PROBLEM TO WORK ON ->
Look below for the lines from the one with "The height and width of the screenshot is (305, 566)." to the one with "Given: Select the Dourbies place label", and copy exactly those lines, both ends included.

Stored records ->

===

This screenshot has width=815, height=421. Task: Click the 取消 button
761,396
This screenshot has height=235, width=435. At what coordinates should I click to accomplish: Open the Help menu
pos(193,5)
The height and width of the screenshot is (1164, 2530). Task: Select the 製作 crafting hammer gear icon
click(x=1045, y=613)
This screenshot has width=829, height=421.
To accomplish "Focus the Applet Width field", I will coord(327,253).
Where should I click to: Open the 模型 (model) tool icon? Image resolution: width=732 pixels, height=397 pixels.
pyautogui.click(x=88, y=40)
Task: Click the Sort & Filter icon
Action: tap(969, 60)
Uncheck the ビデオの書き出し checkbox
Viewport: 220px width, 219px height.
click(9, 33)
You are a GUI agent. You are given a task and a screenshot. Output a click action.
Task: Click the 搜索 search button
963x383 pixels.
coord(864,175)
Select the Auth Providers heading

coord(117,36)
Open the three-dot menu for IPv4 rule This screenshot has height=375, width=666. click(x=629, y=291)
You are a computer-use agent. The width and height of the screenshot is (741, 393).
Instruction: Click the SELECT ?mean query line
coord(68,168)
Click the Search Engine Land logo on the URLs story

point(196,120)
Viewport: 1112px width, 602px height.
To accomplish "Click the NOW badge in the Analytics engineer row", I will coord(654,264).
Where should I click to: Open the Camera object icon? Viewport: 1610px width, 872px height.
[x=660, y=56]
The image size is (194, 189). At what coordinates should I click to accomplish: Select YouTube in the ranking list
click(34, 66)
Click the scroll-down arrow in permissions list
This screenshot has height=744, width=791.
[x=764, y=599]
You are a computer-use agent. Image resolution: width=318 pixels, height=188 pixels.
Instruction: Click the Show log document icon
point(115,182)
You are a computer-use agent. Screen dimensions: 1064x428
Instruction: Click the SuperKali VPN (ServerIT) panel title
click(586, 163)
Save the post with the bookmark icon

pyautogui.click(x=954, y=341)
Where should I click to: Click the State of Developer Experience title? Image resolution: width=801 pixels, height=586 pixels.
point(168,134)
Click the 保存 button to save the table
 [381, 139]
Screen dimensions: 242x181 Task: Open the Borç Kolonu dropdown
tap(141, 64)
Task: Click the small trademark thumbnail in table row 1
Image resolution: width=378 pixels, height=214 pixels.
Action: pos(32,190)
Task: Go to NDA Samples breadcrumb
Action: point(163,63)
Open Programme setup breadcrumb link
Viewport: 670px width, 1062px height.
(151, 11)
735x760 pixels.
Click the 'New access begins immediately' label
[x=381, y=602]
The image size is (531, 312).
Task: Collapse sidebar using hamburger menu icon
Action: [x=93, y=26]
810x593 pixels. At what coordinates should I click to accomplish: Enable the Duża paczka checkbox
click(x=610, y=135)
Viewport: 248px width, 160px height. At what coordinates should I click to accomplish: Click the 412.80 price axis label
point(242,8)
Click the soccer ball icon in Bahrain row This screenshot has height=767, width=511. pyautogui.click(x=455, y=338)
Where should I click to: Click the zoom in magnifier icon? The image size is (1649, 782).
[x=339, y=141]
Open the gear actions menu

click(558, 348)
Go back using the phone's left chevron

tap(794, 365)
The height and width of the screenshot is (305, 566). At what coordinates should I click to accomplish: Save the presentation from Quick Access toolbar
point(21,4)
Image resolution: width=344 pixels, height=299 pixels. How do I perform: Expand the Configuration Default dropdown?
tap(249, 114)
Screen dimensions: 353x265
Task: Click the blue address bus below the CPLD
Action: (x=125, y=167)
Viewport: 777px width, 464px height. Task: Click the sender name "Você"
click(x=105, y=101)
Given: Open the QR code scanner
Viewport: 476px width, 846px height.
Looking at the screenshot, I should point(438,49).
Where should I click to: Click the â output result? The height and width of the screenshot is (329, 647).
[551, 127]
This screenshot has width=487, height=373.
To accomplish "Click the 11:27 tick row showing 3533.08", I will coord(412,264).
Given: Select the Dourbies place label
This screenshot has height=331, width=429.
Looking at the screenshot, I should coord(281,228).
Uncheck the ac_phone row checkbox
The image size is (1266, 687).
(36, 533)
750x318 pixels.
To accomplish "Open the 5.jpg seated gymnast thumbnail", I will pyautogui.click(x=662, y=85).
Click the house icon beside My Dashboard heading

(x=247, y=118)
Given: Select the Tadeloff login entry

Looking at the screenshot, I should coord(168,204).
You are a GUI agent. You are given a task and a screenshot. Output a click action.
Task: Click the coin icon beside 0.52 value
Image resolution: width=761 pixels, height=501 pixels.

===

ANSWER AREA ->
The height and width of the screenshot is (305, 566). At what coordinates should I click to accomplish: Save the presentation from Quick Access toolbar
point(21,4)
Image resolution: width=344 pixels, height=299 pixels. How do I perform: Expand the Configuration Default dropdown?
tap(249, 114)
Screen dimensions: 353x265
Task: Click the blue address bus below the CPLD
Action: (x=125, y=167)
Viewport: 777px width, 464px height. Task: Click the sender name "Você"
click(x=105, y=101)
Given: Open the QR code scanner
Viewport: 476px width, 846px height.
Looking at the screenshot, I should point(438,49).
Where should I click to: Click the â output result? The height and width of the screenshot is (329, 647).
[551, 127]
This screenshot has width=487, height=373.
To accomplish "Click the 11:27 tick row showing 3533.08", I will coord(412,264).
Given: Select the Dourbies place label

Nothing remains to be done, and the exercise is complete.